Dexter Fowler -- who singled behind Wilin Rosario's double for a third-inning run -- tripled off Strasburg to open the sixth, then Strasburg uncorked a 95 mph pitch that hit Scutaro in the batting helmet.
Scutaro was able to stand, but Rockies head athletic trainer Keith Dugger didn't let him continue, and Chris Nelson replaced him. Scutaro was able to walk to the dugout. A club official reported that Scutaro said he was "fine" after the game, and his status is listed as day-to-day.
Carlos Gonzalez followed Scutaro's beaning with a single to tie the game at 2-2. Michael Cuddyer singled to load the bases, and Todd Helton's sacrifice fly put the Rockies ahead to stay.
The inning marred what looked like a big evening for Strasburg (9-2), who struck out eight, but gave up three runs on six hits for the National League East-leading Nationals (41-30).
Helton said he did not believe Strasburg's struggle in the sixth and his accidental plunking of Scutaro were connected.
"I don't know if that played too much into it, but it gave us an extra base runner," Helton said. "Carlos had a great at-bat, Cuddy had a great at-bat and it gave me the luxury of hitting a pop fly to get a runner in."
Strasburg escaped the inning without any further damage.
"It happens, part of baseball," Strasburg said. "You try to get in and obviously you never want to hit a guy in the head, but you have to keep going out there and pounding the strike zone. You think about it for a second, and hope he's OK. Once I saw him walk off, I figured he'd be OK."
After the shaky sixth, Nationals manager Davey Johnson replaced Strasburg with Tom Gorzelanny.
The victory in the opener of a seven-game homestand ended an uncharacteristic home losing streak for the Rockies (28-44) at six games. They came up empty in their last homestand, an Interleague date with the Angels and Athletics June 8-14.
"It's always nice to get a win here at home," Fowler said. "We're a dominant team at home and it was obviously disappointing the last time we were here."
Nelson, who turned his right ankle on Saturday and did not play on Sunday, singled home Eric Young, who drew a walk from Gorzelanny to open the seventh, making it 4-2.
Rockies starter Jeff Francis, mixing an 86 mph fastball with curveballs that floated in at 68 mph, held the Nationals to five hits and two runs in five innings. Francis' five strikeouts included two by Nationals young power hitter Bryce Harper in his Coors Field debut.
With the Rockies working with a four-man rotation and 75-pitch limit, manager Jim Tracy removed Francis with the Rockies trailing, 2-1. It was not the best position when facing Strasburg.

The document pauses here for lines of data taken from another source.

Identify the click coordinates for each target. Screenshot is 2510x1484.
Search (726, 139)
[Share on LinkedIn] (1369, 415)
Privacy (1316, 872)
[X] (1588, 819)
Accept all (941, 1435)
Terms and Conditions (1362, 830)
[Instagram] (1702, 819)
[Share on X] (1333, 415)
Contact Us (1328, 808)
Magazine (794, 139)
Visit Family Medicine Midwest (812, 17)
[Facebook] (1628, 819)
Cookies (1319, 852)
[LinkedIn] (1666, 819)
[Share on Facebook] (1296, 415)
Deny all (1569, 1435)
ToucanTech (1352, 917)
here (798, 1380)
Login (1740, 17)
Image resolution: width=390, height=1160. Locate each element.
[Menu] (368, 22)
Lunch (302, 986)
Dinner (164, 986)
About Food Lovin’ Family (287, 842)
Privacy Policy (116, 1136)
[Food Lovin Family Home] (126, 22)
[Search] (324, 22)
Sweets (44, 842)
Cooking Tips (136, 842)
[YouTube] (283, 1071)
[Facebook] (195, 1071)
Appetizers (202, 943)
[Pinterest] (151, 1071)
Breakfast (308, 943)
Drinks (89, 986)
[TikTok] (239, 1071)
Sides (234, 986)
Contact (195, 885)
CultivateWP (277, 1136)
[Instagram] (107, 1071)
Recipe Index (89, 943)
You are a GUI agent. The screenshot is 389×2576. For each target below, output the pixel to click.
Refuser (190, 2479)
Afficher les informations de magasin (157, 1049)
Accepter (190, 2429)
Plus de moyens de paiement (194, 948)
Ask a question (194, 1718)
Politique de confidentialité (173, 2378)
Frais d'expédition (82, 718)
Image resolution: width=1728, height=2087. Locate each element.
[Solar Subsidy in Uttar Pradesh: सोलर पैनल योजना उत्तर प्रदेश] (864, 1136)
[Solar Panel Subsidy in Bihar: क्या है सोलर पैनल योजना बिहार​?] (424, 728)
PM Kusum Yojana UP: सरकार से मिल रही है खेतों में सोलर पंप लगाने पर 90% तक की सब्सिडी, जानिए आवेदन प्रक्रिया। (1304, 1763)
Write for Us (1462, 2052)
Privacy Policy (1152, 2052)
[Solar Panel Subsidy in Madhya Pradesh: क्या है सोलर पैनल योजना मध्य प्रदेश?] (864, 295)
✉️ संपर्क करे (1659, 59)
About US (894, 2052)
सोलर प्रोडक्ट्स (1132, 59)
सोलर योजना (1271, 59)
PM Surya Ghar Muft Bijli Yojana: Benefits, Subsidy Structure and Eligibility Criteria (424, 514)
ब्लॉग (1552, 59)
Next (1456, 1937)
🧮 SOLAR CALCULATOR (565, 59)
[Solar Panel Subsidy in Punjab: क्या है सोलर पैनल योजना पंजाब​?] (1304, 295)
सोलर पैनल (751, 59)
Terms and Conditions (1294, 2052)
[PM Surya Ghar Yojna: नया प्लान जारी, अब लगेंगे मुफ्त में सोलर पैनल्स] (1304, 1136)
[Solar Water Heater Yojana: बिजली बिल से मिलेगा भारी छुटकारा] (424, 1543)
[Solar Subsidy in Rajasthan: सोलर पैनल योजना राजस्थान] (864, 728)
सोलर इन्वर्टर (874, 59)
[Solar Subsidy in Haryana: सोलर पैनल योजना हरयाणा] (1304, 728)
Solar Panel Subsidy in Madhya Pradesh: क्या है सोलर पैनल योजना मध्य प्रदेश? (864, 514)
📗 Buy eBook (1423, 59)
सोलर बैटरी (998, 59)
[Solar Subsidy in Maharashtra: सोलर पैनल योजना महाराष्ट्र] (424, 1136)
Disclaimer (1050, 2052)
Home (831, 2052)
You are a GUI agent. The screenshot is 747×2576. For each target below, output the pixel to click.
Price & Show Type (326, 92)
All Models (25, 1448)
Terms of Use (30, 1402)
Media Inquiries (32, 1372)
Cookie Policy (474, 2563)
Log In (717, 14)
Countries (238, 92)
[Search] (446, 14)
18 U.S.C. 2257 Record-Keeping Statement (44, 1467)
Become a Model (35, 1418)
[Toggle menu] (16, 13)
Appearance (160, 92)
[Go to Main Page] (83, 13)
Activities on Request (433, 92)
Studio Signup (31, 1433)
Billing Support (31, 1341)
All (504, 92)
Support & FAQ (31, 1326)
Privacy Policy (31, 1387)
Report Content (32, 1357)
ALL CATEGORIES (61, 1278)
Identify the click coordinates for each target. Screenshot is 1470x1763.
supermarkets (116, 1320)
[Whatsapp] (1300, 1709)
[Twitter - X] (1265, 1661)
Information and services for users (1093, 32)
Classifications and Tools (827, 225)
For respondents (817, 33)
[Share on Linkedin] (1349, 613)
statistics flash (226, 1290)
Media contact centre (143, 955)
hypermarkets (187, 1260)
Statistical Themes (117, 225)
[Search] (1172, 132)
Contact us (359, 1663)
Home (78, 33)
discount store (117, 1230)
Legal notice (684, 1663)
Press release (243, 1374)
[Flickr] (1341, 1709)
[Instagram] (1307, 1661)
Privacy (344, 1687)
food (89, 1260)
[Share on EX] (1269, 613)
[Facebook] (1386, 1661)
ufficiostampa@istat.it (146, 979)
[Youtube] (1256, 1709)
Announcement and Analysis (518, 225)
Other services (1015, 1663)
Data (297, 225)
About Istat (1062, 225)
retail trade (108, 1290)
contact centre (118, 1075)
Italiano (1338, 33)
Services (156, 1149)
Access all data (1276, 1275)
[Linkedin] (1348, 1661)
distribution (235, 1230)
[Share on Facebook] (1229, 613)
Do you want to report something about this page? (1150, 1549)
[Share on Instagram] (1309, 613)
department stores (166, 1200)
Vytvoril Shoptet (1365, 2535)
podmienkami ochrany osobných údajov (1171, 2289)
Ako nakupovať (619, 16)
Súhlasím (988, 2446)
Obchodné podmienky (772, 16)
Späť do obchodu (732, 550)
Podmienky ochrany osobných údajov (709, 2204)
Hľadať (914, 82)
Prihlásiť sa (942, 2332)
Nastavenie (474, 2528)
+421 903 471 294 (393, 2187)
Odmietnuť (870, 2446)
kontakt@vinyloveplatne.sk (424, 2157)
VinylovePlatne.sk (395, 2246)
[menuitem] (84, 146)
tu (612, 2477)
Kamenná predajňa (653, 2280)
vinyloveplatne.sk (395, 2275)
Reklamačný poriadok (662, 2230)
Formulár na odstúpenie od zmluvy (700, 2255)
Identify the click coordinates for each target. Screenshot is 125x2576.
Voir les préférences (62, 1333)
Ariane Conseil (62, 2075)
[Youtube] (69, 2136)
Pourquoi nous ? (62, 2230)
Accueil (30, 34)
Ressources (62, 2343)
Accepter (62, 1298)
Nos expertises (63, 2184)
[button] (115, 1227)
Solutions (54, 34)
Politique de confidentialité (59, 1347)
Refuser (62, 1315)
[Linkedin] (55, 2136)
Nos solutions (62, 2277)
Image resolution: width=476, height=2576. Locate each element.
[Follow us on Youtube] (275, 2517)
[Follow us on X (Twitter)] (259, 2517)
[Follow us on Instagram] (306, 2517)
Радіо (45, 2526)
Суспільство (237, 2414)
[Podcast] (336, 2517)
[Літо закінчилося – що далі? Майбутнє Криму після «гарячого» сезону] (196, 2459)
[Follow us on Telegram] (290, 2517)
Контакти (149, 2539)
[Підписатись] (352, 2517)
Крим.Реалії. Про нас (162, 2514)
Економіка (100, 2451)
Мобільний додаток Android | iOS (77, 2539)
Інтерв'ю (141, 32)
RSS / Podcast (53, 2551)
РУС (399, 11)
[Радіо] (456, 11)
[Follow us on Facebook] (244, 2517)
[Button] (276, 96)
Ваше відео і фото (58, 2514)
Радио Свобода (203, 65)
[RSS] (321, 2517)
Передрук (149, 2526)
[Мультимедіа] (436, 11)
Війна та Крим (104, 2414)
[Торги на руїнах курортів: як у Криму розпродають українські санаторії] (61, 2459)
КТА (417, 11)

"Impressive," Francis said. "I left the game and we were losing. There are probably a lot of days in this summer when that game ends 2-1. We did a great job of coming back and scoring some runs on him."
Francis has become the poster child for the unusual pitching plan. In his last two starts, he has given up three runs in 10 innings, struck out eight and hasn't walked anyone. He also has ended up with a pair of no-decisions, but the Rockies have won both games.
It's certainly a change. Francis threw 215 2/3 regular-season innings and 16 2/3 in the postseason in 2007, when the Rockies won the NL title and bowed to the Red Sox in the World Series. But he is not fighting the strategy.
"It's different, for sure," Francis said. "It's not what we're used to. But we're asked to do a job. That's what I was asked to do today. If we can do that, over the long haul, we're going to feel like we're going out there a lot more often."
Reliever Josh Roenicke (3-0), who entered leading Major League relievers with 42 1/3 innings pitched, gave up one hit, struck out two and walked one in two scoreless innings.
Matt Belisle threw a scoreless eighth with two strikeouts and Rafael Betancourt earned his 12th save in 15 attempts, despite allowing two baserunners with one out. It represented a good start after a 3-6 road trip.
"We did enough offensively to win, and pitching is what it boils down to," Rockies manager Jim Tracy said.